* _Problem requirements_: Using the records that follow, work out how many lines hold the string "computer" and provide that number only.

Data provided section start

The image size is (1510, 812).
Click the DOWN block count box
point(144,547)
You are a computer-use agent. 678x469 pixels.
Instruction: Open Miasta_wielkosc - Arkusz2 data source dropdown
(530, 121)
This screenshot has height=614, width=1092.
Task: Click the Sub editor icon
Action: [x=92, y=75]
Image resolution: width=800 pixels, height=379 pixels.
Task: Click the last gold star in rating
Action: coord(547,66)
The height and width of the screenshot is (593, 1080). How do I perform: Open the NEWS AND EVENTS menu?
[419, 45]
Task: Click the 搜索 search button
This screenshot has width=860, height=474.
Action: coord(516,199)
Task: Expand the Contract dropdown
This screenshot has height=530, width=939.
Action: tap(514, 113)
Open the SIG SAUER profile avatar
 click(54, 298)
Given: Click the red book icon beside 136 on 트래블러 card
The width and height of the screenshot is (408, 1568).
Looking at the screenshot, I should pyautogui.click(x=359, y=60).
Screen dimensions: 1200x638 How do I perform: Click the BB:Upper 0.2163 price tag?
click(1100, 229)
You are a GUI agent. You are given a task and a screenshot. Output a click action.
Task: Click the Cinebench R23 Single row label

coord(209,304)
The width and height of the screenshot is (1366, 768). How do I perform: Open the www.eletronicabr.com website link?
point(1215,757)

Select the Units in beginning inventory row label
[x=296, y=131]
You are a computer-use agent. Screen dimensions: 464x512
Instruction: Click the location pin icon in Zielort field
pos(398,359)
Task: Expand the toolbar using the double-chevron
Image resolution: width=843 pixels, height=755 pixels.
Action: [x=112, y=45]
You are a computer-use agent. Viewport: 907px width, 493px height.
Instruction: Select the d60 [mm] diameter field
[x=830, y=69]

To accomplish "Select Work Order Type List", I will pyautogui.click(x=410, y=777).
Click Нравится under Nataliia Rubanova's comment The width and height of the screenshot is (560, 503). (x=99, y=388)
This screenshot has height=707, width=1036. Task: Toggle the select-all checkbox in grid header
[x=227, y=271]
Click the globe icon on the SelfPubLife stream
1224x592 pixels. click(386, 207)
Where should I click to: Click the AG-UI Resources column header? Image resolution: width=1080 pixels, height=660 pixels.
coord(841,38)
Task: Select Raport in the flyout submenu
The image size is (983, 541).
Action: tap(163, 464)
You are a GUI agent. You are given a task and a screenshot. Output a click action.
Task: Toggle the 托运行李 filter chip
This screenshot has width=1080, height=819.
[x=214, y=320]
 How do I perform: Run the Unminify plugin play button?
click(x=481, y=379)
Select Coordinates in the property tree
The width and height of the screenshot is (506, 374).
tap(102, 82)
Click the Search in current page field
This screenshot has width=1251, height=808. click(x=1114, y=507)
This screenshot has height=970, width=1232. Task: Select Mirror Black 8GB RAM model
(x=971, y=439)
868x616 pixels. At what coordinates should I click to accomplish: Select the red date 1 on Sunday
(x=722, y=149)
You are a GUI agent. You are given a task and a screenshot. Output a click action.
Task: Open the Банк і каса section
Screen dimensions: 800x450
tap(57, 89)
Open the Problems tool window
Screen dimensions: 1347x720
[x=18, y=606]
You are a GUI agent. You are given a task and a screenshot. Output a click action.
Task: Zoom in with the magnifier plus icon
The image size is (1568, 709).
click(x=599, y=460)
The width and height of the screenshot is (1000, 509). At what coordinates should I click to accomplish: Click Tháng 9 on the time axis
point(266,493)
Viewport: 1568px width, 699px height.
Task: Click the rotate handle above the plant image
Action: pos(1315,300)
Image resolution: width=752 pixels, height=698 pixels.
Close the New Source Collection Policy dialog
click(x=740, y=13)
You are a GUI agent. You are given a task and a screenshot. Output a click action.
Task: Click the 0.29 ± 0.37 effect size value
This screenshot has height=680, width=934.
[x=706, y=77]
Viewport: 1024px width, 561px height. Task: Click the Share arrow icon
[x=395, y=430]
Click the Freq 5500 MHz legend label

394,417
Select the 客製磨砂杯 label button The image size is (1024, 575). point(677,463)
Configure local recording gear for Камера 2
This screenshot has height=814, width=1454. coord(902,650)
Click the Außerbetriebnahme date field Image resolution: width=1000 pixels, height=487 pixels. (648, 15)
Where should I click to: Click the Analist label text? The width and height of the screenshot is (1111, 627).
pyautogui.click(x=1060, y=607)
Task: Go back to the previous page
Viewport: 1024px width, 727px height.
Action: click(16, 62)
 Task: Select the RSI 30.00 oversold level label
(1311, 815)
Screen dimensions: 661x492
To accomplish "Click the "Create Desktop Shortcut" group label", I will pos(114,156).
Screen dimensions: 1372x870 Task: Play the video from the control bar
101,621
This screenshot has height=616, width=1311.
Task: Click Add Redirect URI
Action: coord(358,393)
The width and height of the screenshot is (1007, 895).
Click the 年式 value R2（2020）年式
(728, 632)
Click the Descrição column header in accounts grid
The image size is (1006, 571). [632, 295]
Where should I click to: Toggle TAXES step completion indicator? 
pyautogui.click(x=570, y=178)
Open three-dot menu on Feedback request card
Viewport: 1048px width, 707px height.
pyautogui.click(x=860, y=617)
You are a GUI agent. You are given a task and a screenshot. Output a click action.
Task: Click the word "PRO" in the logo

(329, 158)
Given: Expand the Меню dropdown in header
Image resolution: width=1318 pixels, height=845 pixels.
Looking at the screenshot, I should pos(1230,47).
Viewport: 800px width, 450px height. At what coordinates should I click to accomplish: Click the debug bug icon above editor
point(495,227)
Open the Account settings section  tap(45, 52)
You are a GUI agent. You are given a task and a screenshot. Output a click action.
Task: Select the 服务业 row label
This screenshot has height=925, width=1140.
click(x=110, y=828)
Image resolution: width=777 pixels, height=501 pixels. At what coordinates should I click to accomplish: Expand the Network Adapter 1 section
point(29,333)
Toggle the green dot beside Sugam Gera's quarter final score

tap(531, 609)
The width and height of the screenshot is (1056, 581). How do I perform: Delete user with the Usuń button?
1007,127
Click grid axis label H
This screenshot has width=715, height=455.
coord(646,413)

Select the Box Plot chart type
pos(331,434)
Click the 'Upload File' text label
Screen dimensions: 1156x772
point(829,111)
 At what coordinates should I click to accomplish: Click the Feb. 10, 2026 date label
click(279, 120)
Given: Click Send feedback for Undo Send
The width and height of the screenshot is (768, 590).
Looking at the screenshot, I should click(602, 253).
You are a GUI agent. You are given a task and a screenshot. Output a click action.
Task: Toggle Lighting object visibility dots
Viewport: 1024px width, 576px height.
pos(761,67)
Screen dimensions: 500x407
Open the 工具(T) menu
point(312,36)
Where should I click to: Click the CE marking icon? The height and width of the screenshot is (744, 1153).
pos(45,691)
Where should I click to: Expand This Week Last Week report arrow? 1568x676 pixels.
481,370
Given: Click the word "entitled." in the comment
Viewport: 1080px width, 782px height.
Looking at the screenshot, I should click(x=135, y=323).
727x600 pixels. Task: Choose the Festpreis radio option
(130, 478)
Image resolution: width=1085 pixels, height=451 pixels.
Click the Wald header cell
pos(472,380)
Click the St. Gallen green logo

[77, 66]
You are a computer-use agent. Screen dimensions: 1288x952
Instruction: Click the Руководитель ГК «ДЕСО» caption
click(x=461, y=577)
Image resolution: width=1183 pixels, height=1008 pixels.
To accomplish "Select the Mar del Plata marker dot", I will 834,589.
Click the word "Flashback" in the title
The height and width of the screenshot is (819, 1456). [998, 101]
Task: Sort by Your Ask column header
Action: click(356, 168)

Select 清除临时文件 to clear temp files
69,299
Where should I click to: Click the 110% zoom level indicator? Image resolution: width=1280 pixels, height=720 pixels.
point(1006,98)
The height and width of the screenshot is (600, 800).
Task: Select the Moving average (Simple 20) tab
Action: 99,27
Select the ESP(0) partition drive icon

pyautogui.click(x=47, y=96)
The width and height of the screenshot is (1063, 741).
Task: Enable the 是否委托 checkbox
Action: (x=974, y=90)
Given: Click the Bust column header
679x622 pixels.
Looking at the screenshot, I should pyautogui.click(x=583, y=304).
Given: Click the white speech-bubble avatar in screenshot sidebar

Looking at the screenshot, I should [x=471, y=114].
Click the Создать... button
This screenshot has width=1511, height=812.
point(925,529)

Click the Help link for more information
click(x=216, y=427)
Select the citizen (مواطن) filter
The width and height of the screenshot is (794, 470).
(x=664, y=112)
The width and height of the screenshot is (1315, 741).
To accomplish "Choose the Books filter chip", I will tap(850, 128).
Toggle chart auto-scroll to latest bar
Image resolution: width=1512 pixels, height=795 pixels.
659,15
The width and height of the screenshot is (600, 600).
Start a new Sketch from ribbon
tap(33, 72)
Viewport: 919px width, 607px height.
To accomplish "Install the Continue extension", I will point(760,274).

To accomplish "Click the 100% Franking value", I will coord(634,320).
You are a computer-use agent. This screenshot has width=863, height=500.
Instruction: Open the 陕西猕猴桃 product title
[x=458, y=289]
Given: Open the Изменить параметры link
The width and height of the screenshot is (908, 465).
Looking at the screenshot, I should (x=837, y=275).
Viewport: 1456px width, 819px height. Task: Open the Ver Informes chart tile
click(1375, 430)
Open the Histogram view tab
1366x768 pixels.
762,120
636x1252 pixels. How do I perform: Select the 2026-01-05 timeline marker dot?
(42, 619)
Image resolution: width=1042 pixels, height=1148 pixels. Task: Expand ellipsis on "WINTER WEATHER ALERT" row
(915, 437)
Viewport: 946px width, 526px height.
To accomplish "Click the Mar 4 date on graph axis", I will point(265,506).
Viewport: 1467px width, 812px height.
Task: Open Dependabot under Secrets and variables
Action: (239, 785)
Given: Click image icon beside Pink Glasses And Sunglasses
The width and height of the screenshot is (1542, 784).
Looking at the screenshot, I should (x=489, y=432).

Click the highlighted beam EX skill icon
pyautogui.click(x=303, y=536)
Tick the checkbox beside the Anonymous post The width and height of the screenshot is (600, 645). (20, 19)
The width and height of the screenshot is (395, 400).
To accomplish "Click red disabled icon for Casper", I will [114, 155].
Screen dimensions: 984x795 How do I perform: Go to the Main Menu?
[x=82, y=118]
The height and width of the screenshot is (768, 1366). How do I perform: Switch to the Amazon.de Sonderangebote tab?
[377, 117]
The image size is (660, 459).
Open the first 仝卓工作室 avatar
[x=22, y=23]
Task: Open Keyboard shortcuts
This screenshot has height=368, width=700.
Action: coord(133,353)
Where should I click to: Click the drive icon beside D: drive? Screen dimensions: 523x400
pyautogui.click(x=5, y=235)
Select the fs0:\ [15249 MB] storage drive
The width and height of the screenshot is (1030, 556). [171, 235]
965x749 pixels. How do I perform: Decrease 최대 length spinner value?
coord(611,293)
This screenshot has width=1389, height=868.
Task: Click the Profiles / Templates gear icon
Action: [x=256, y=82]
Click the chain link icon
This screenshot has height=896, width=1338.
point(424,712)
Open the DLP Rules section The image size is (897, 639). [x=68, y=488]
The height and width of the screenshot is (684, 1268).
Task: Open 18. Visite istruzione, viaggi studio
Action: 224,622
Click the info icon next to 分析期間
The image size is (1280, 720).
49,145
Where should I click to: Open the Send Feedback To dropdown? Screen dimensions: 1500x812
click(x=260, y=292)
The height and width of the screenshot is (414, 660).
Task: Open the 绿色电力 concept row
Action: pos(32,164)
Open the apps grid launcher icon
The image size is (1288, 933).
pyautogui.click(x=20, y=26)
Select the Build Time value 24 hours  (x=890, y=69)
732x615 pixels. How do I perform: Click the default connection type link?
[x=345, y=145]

Data provided section end

* _Problem solution_: 5